Total proteins were extracted from cells with M-PER lysis buffer (50mM TRIS (HCl) pH 7.5, 200mM NaCl, 0.25% Triton X-100, and 10% Glycerol) supplemented with protease inhibitor (Sigma-Aldrich) and phosphatase inhibitor cocktail (Selleckchem). Proteins were separated on SDS-PAGE gels and transferred onto a 0.45-micron PVDF membrane as previously described [22]. Immunoblots were incubated with specific primary antibodies against VHL (#68547), HIF-1α (#14179) or HIF-2α (#59973) (Cell Signaling) or against β-actin (Santa Cruz Biotechnologies). Immunoblots were washed and incubated with HRP-conjugated secondary antibodies (Jackson ImmunoResearch). Proteins were imaged on a ChemiDoc MP Imaging system (Bio-Rad) with ECL Prime Detection Reagent (Cytiva).

Short-Hairpin, CRISPR/Cas9 and overexpression models

HIF-1α and HIF-2α stable knockdown constructs were generated using the Human pLKO.1 lentiviral shRNA target gene sets (Open Biosystem #TRCN3808 and #TRCN3804). For CRISPR constructs, guide RNAs (gRNAs) were designed using Benchling, CHOPCHOP, and CRISPR design tools (https://zlab.bio/guide-design-resources). Designed gRNA primer pairs were inserted into the lentiCRISPRv2 plasmid, a gift from Feng Zhang (Addgene plasmid, #52961). Overexpression of miR 2355-5p was accomplished using a miR 2355-5p precursor plasmid (Genecopoeia, #HmiR0909-MR03) and a control plasmid (Genecopoeia, #CmiR0001-MR03). Lentiviruses were produced by co-transfection of the target plasmid and third-generation lentiviral packaging mix in 293T cells. Serial dilutions were used for clonal isolation.

T7 endonuclease

Genomic DNA was extracted using Monarch Genomic DNA Purification Kit (NEB). Approximately 1 kb flanking the gRNAs target site (Forward Primer: 5’-TGATTGTGACTCTTCCTGAGCC-3’, Reverse Primer: 5’-CGCCTCAGCTTACCCTTTCTT-3’) was amplified using Q5 DNA Polymerase (NEB). Amplicons were subjected to T7 Endonuclease I (NEB) and separated on a 1% agarose gel. The gel was photographed using a ChemiDoc MP Imaging system (Bio-Rad).

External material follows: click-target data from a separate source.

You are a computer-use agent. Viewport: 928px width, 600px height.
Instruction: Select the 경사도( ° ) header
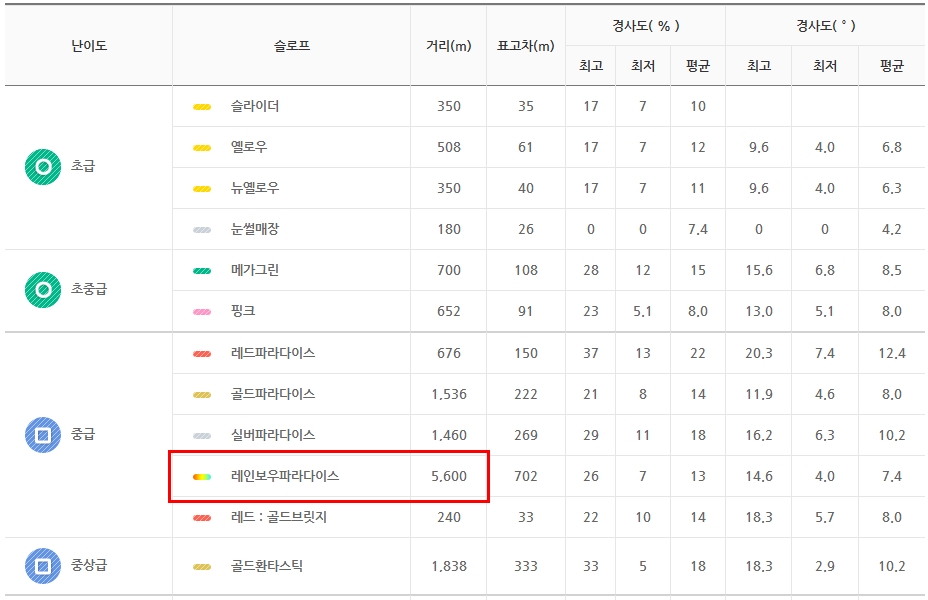pos(825,26)
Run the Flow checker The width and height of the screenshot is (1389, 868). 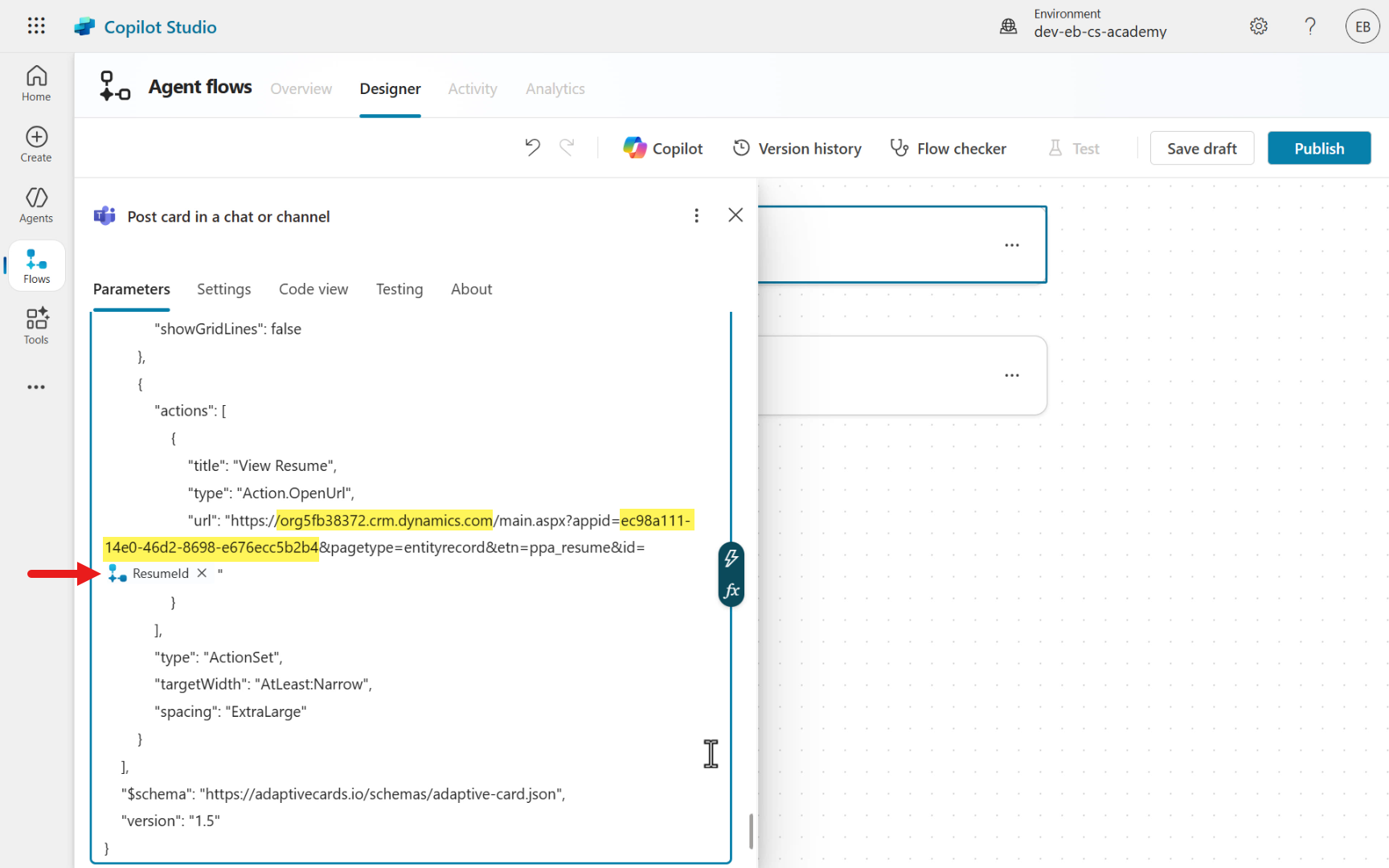(948, 148)
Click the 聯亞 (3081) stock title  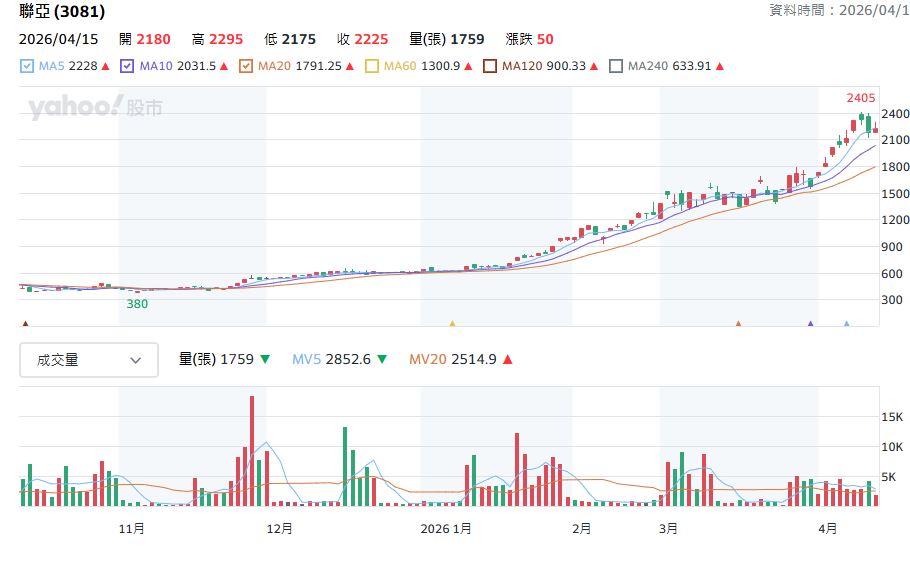(x=62, y=12)
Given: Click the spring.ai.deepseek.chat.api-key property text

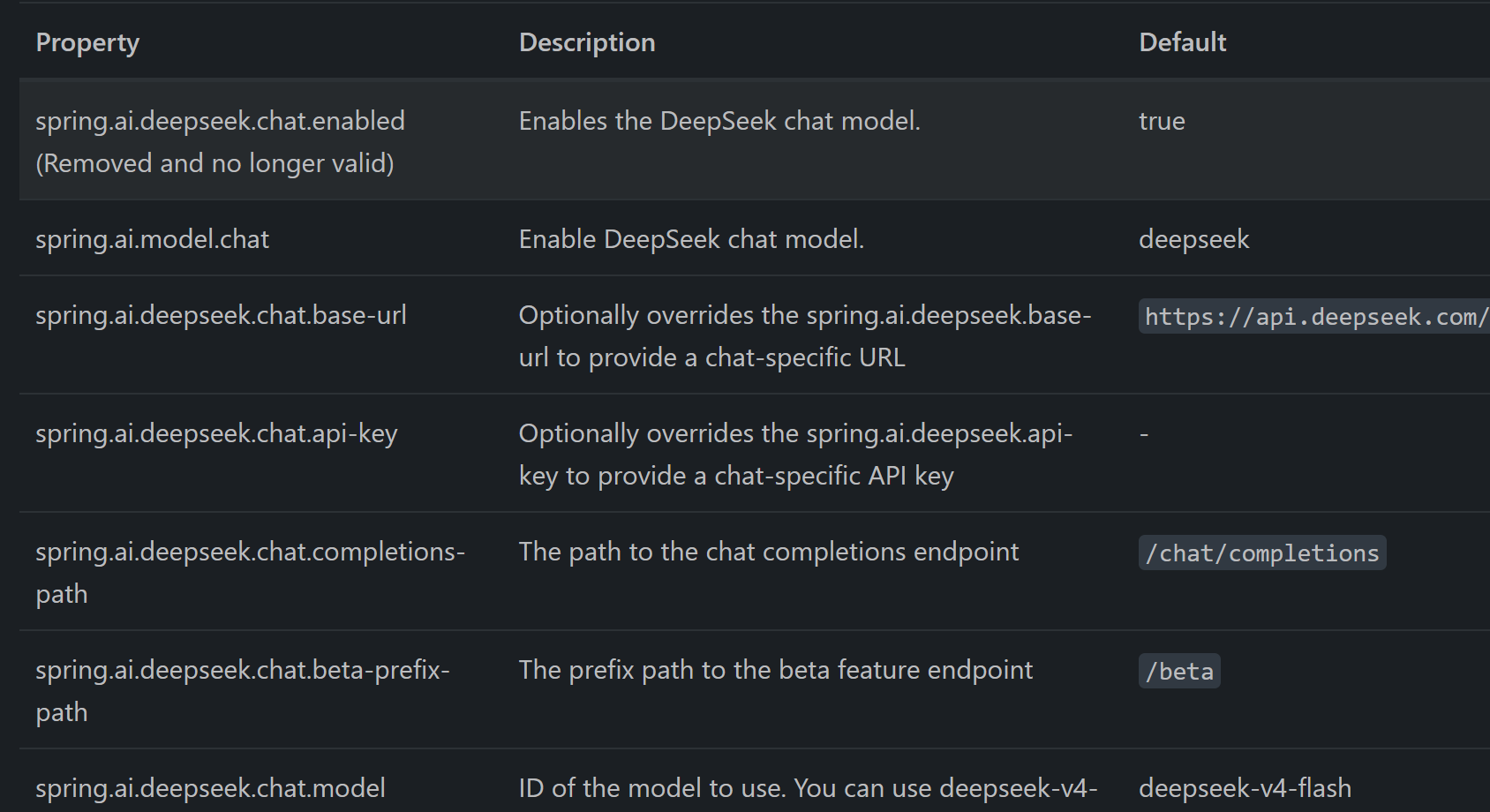Looking at the screenshot, I should pyautogui.click(x=216, y=433).
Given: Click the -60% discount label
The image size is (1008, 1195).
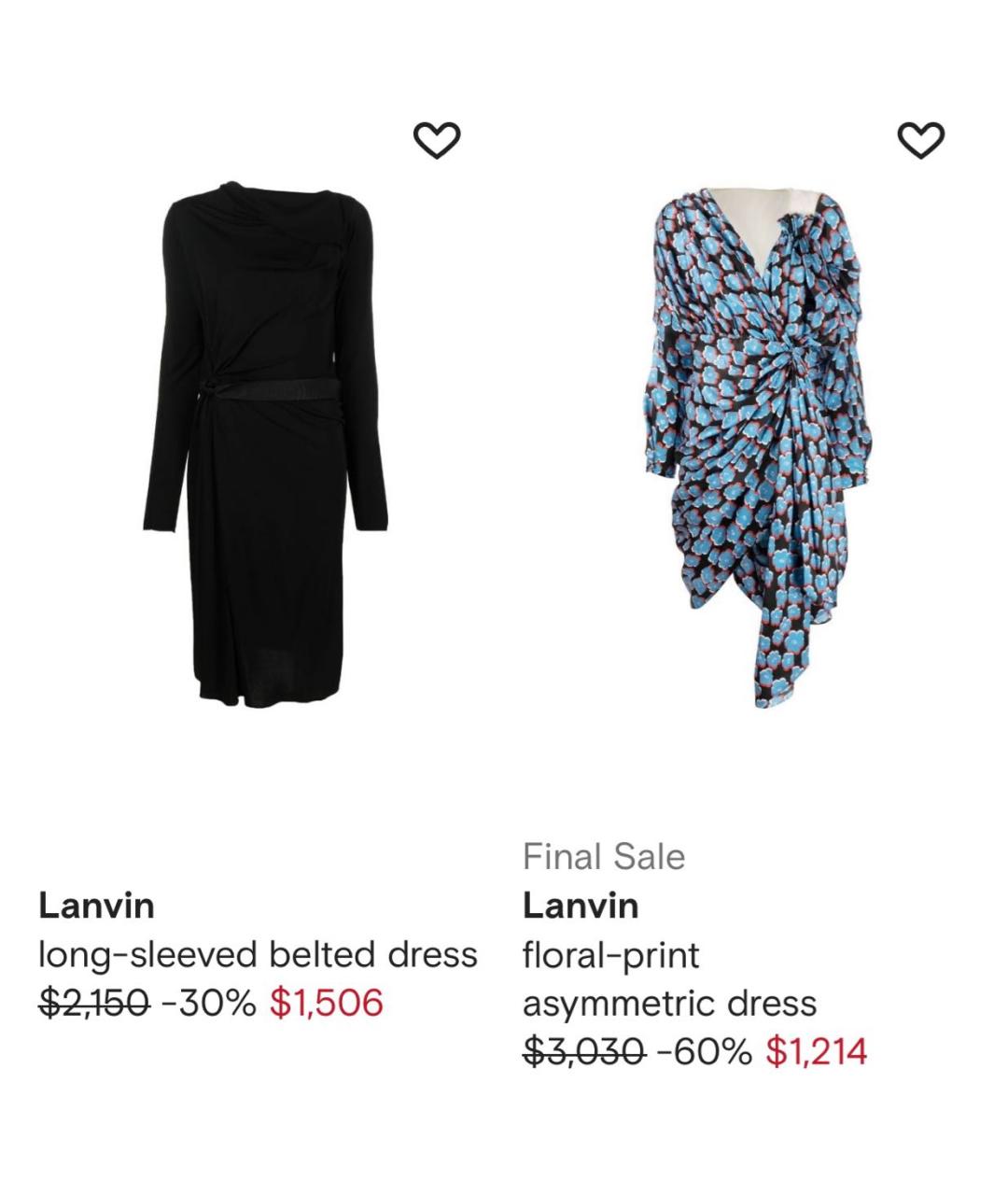Looking at the screenshot, I should [x=705, y=1052].
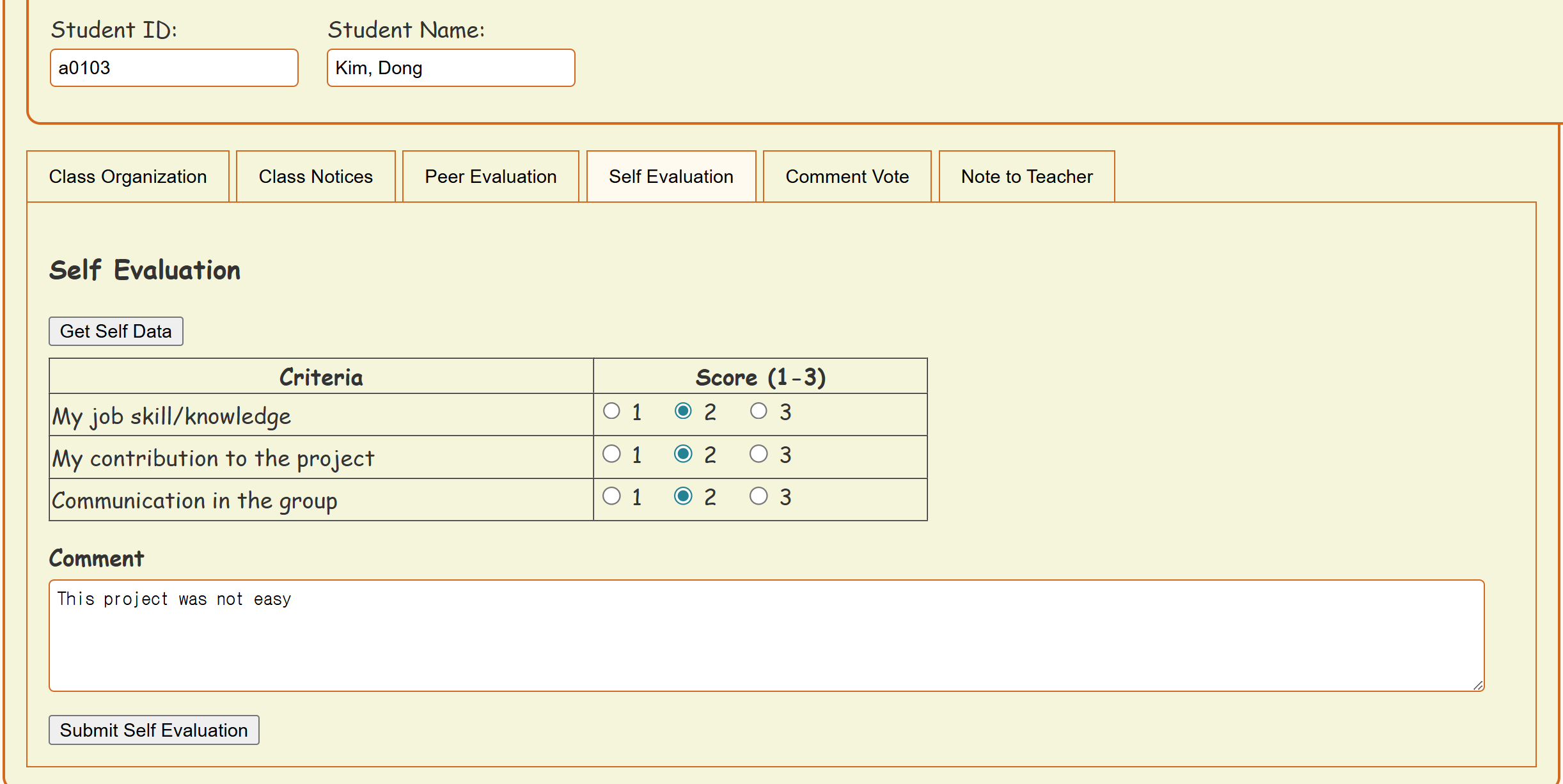Set communication in the group score to 1
This screenshot has height=784, width=1563.
tap(612, 496)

Clonogenic assay, cell proliferation assay, and cell cycle analysis

For the clonogenic assay, 300 cells were seeded in triplicate and incubated at 37 °C for 7 (786-0) or 10 (A498) days. Cells were fixed and stained with 0.5% Crystal Violet in methanol/Acidic Acid (200:1). Colonies were manually counted from technical and biological replicates of 4 independent experiments. Cell proliferation was assessed by seeding 20,000 cells into 12-well plates in duplicate. Cells were trypsinized and manually counted with Trypan blue stain at different time points. For cell cycle analysis, cells were fixed in 70% ethanol and stained with FxCycle™ PI/RNase Staining Solution (Life technologies) according to the manufacturer’s instructions. Cells were processed and analyzed on an Attune NxT flow cytometer (ThermoScientific) with Kaluza analysis software.

Migration assay

For the migration assay, 40,000 cells were seeded into a Transwell chamber (Greiner Bio-one, Monroe, NC) pre-treated with 0.1% gelatin (MilliporeSigma) and DMEM 0.5% FBS. DMEM supplemented with 10% FBS was used as a chemoattractant. After 16 h, nonmigrated cells were removed with a cotton swab, and migrated cells were fixed with 4% formaldehyde, stained with Crystal Violet, and photographed on a Nikon TMS inverted microscope. Cells were manually counted from at least 5 images per technical replicate.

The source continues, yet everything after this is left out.